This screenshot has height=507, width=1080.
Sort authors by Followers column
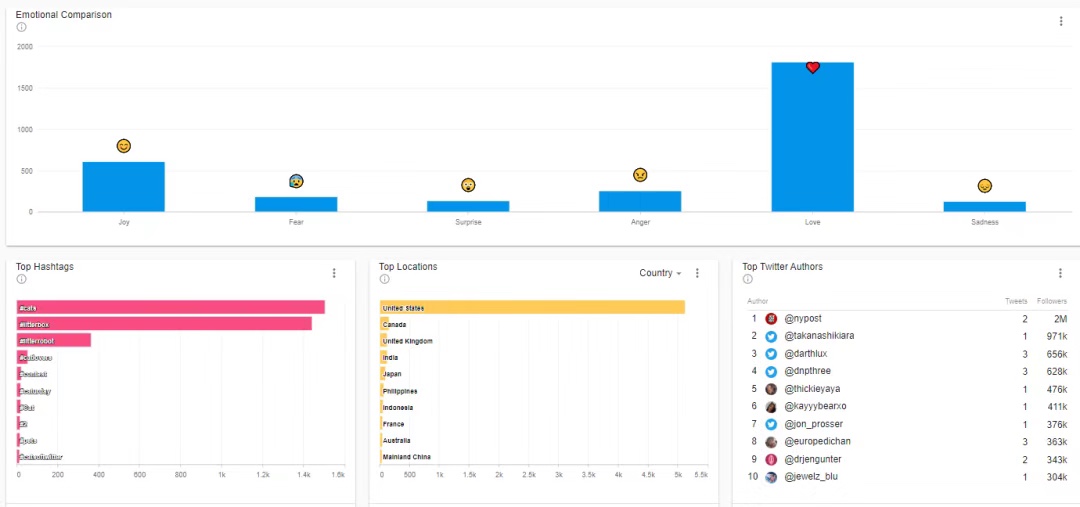1051,301
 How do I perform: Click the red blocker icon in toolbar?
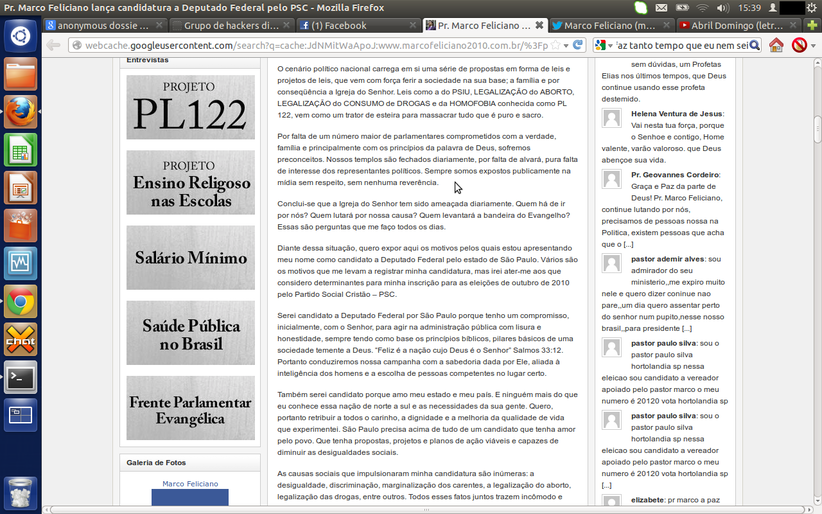tap(799, 45)
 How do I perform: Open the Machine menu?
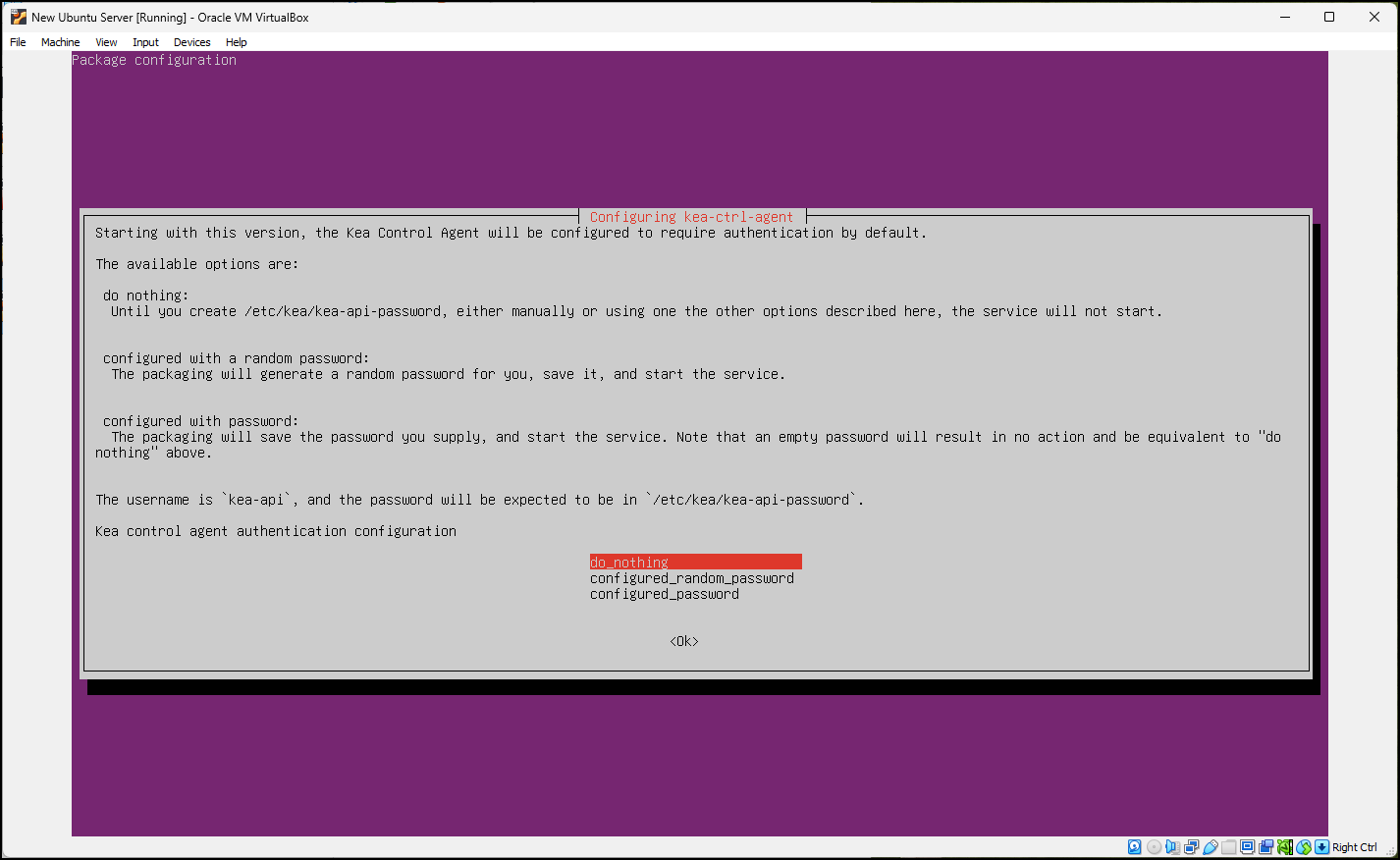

============================================================

Problem: Output exactly the lines from the line with "How do I perform: Click" to the last line of the records, including both, and leave every picture out.

Exercise result:
 How do I perform: Click the red blocker icon in toolbar?
tap(799, 45)
 How do I perform: Open the Machine menu?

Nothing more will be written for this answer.